We also saw in the introduction that is much more common the case of partial revelation, that is, the investment in information reduces the uncertainty but not completely. In this case the revelation distribution is not equal to the prior distribution, so that we need to characterize the revelation distribution for the partial revelation cases. What is the mean of this revelation distribution. What is the variance? How evolve the revelation distributions in a sequential investment in information setting? The answer to these three questions are the propositions 2, 3 and 4, respectively.
Let us see the four propostions, which characterizes the process of learning for technical uncertainty.

The Four Propositions for the Revelation Distribution:

1. Full Revelation Proposition: For the full revelation case, the revelation distribution is equal to the unconditional (prior) distribution.
   .
2. Mean of Revelation Distribution Proposition: The expected value for the revelation distribution is equal the expected value of the original (prior) technical parameter distribution.
   E[R_X] = E[X]
   .
3. Variance of Revelation Distribution Proposition: the variance of the revelation distribution is equal to the expected reduction of variance induced by the new information.
   Var[R_X] = Var[X] - E[Var{X | I }]
   .
4. Revelation Distributions as Martingales Proposition: In a sequential investment in information setting, the associated sequential revelation distributions {R_X,1, R_X,2, R_X,3, …} are event-driven martingales. In short, ex-ante these random variables have the same mean.

The first proposition is trivial - but very important as the limiting of a learning process, and it draws directly from the definition of prior distribution. The others three propositions are demonstrated in the paper appendixes
The second proposition is just an application of the law of iterated expectations. The third proposition is the central proposition because captures the revelation power of one investment in information, that is, the capacity of a learning process to reduce the uncertainty, which is directly linked to the revelation distribution variance. The last proposition helps the evaluation of different plans of sequential investment in information, permitting the application of martingale tools that is a well developed branch in probability and stochastic processes.

With the reasonable assumption that the prior distribution has finite mean and variance, Proposition 1 tells that even with infinite quantity of information, the variance of revelation distribution is bounded. This contrasts strongly with some real options papers that model technical uncertainty using Brownian motion, which the variance is unbounded and grows with the simple passage of time, which is also inadequate - this distribution changes only with new relevant information is revealed through investment in information.
About the last point, the figure below illustrates the difference of a continuous-time stochastic process (from a market variable like the oil price) and the evolution of a technical uncertainty (e.g., the reserve volume B). The figure shows one typical sample-path in each case along the time.

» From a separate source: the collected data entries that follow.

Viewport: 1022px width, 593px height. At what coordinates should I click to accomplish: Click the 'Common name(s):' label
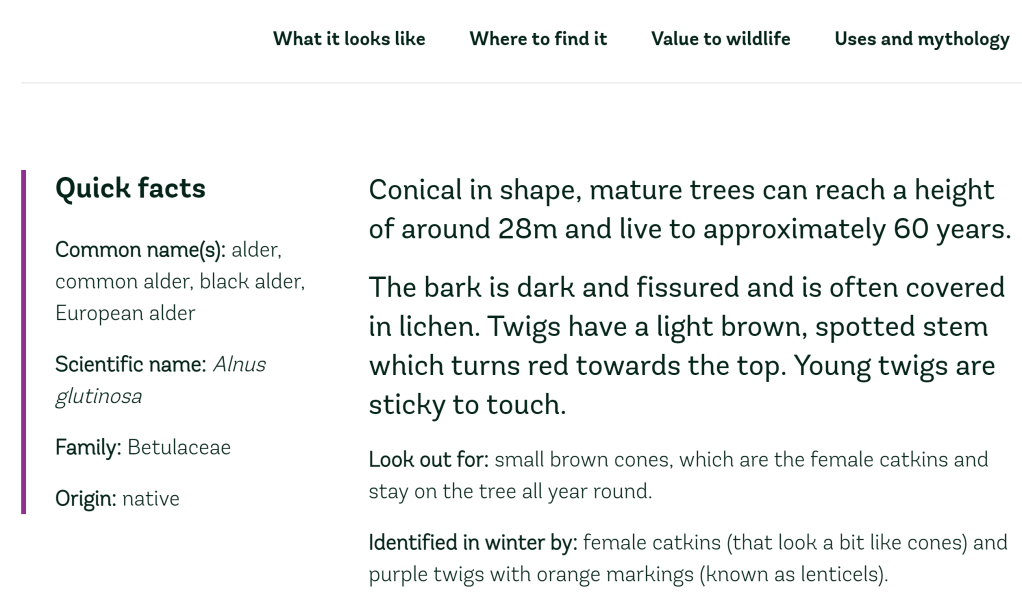point(140,250)
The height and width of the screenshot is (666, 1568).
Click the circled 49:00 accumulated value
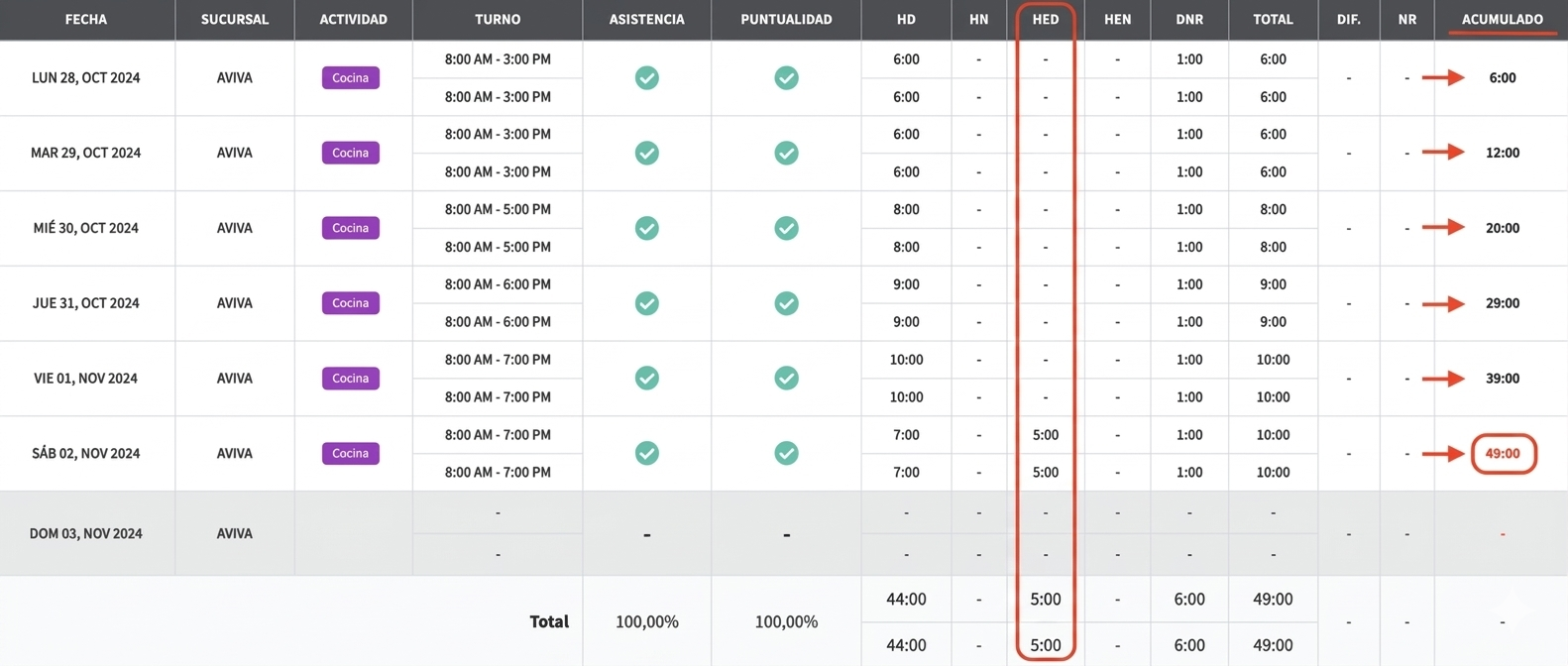(x=1503, y=453)
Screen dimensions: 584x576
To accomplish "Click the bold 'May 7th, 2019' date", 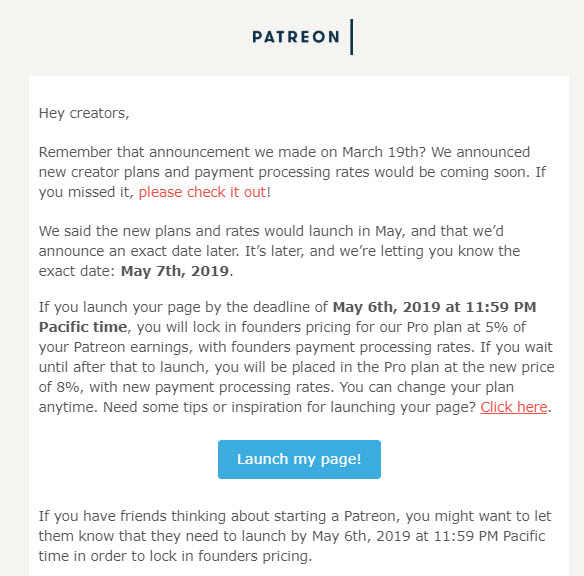I will point(175,271).
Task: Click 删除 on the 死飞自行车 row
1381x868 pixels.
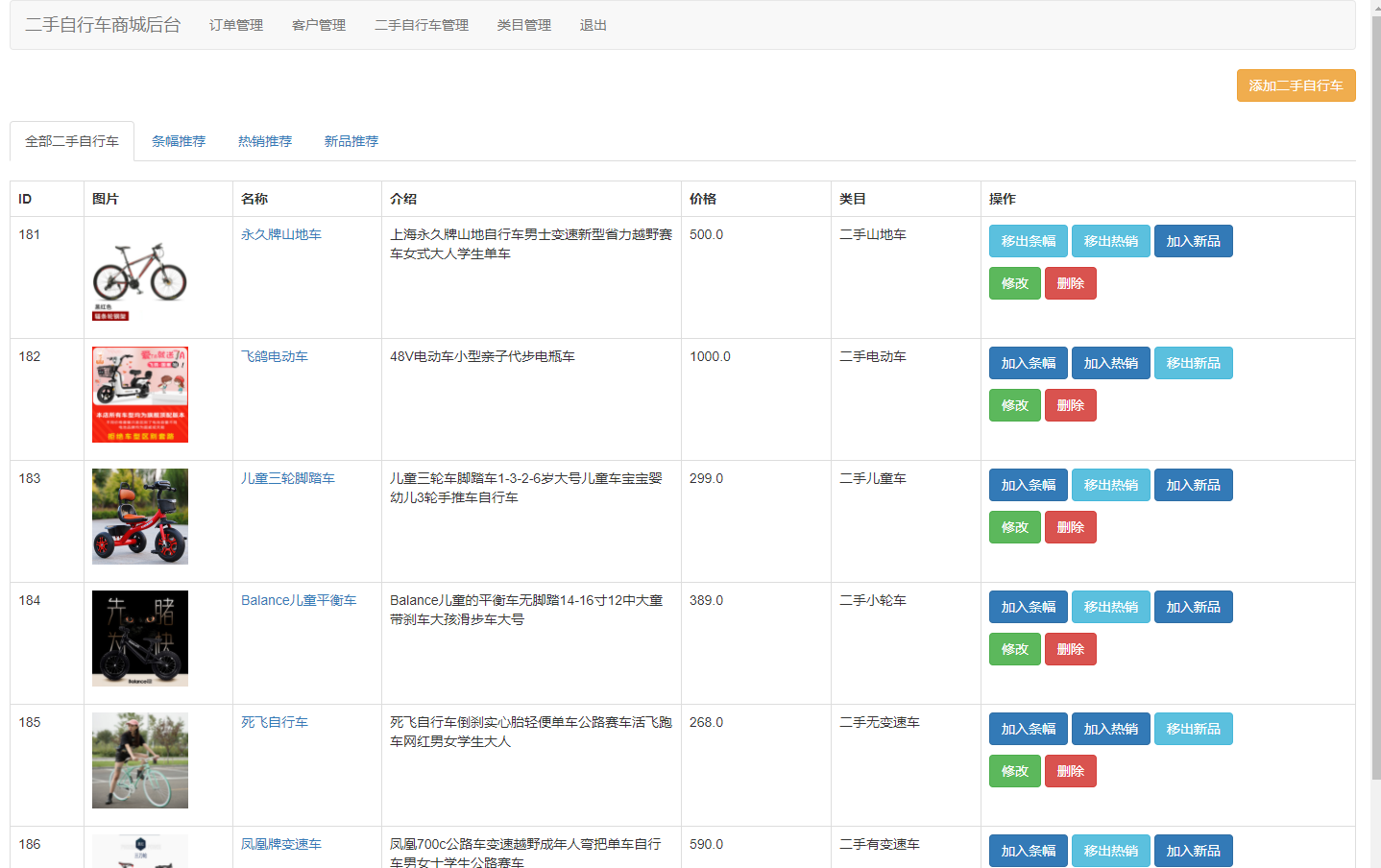Action: pos(1070,770)
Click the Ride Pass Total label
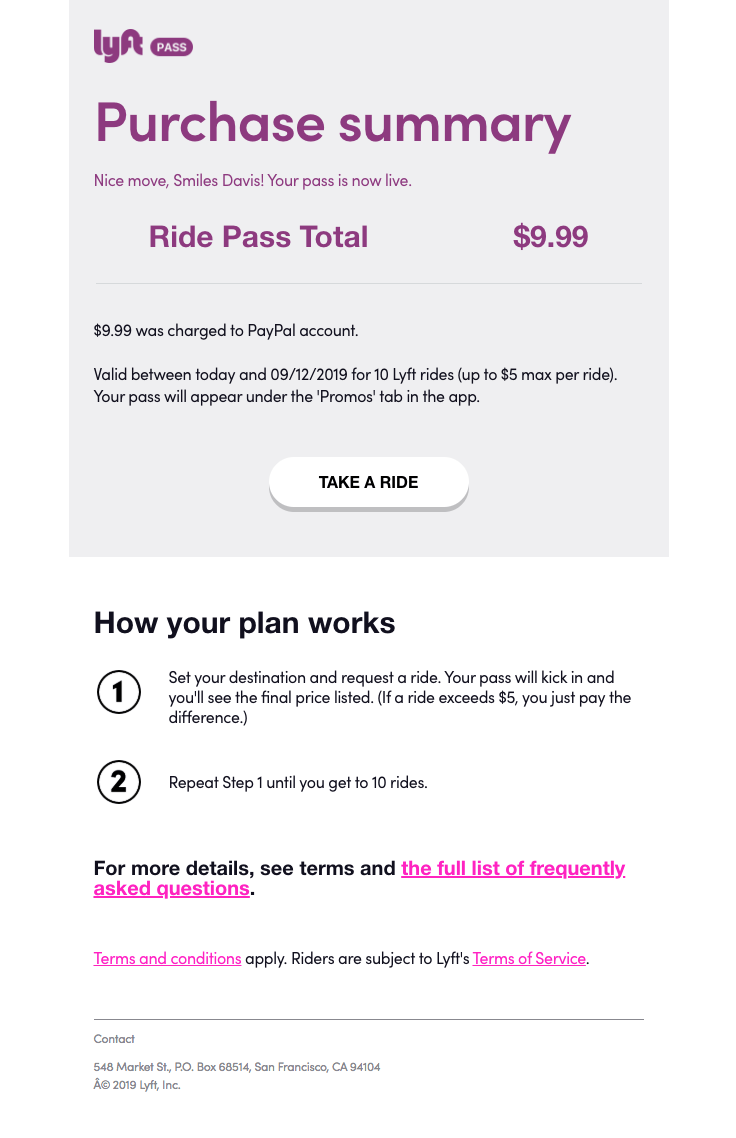 point(258,237)
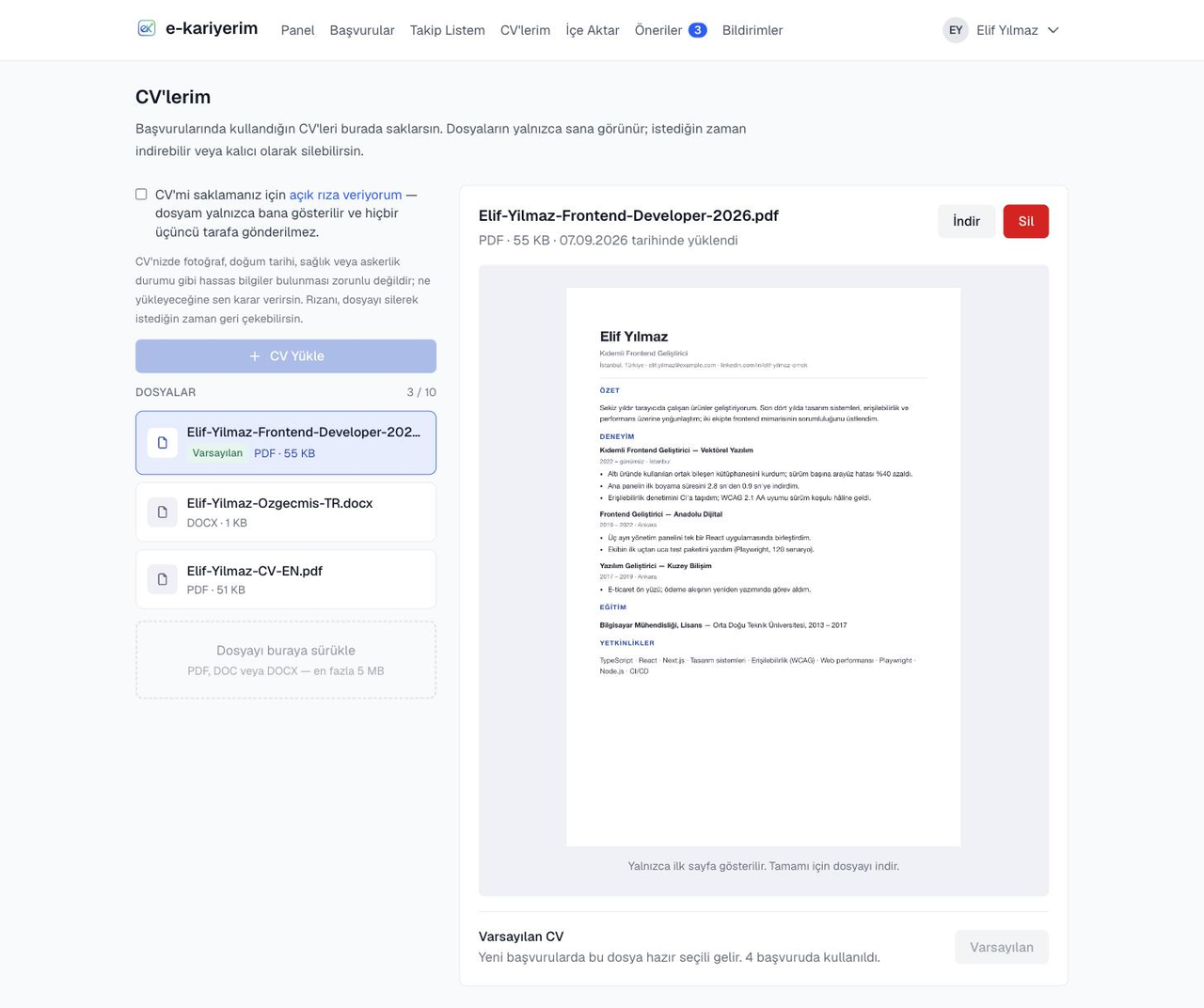This screenshot has height=1008, width=1204.
Task: Open the İçe Aktar nav item
Action: [x=593, y=30]
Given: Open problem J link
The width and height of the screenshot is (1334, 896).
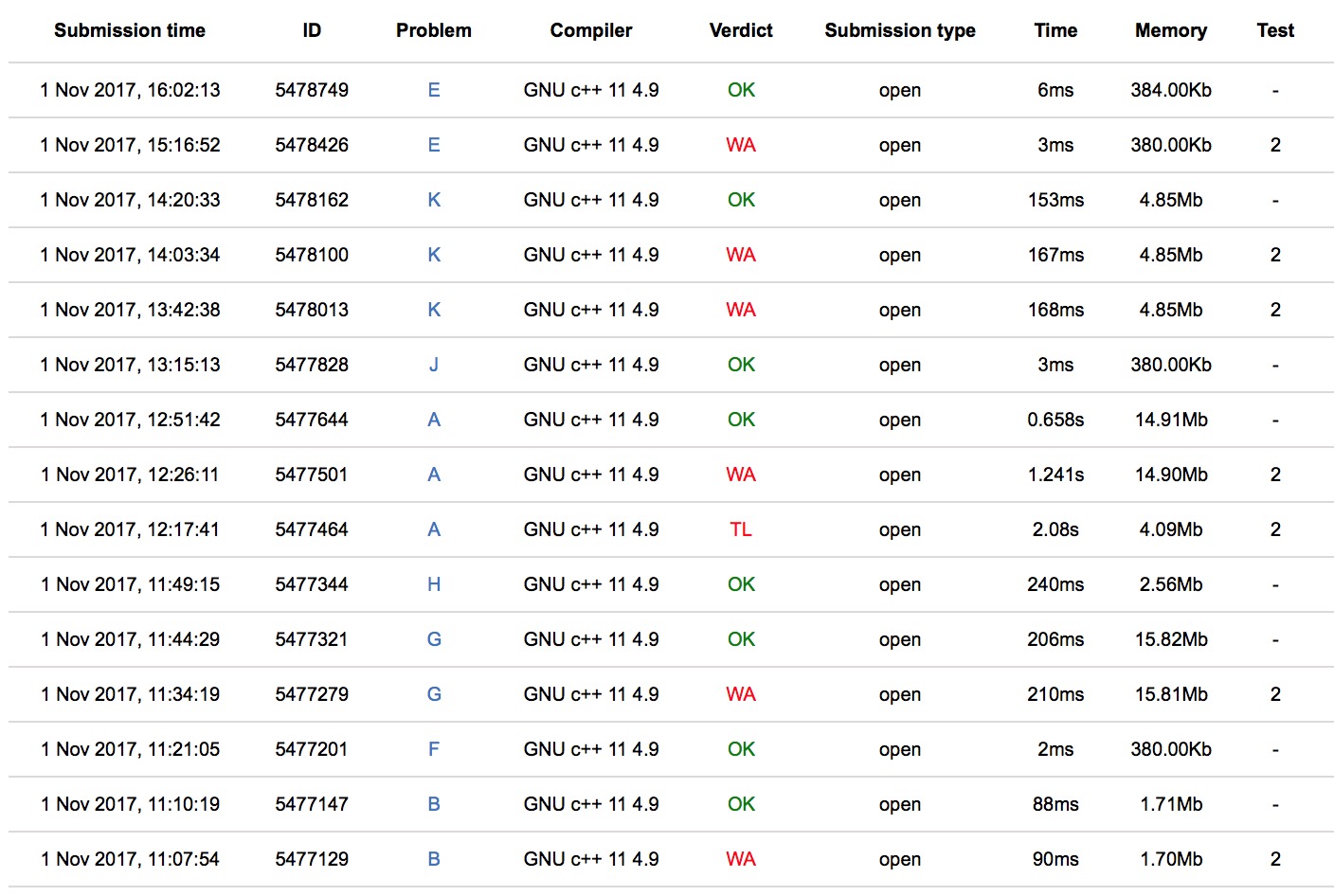Looking at the screenshot, I should (x=434, y=365).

The market variable changes with the simple passage of the time because every day investors expectations on the supply and demand are tested in the market, whereas the expected volume of a reserve changes only if new relevant information arrives from a new investment in information (in some cases due to new technology, but this is even more dispersed in discrete points along the time).

Hence, the technical uncertainty evolves in discrete-time fashion and in most cases is an event-driven process controled by the manager. That is, the manager has the option to invest in information and, if it is exercised, almost surely will obtain a new expectation for the technical parameter(s).

The above propositions allow a practical way to ask the technical expert in order to get the information necessary to model technical uncertainty in this approach. Only two questions:

• Initial Uncertainty: What is the total uncertainty (prior disribution) of a particular parameter (e.g., the reserve volume B)?
  The specialist answer needs to specify the prior distribution of technical uncertainty, that is, mean, variance, and the class of distribution (Triangular, LogNormal, Uniform, etc.).
  .
• Revelation Power: What is the expected percentage of reduction of technical uncertainty (read variance reduction) with each specific alternative of investment in additional information?
  With these two answers from the experts we can specify the mean and the variance of the revelation distribution (one for each learning alternative), used in our framework for the value of information.

Let us see a simple numerical example in order to illustrate the propositions, to see the differences between posterior distributions and revelation distribution, and to develop the intuition about the sequential investment in information.

This simple example illustrates the concept of revelation distribution for a technical parameter value - the reserve volume B of one oilfield. Recall that this distribution is just the probability mapping of the possible expected values for this parameter after the information revelation.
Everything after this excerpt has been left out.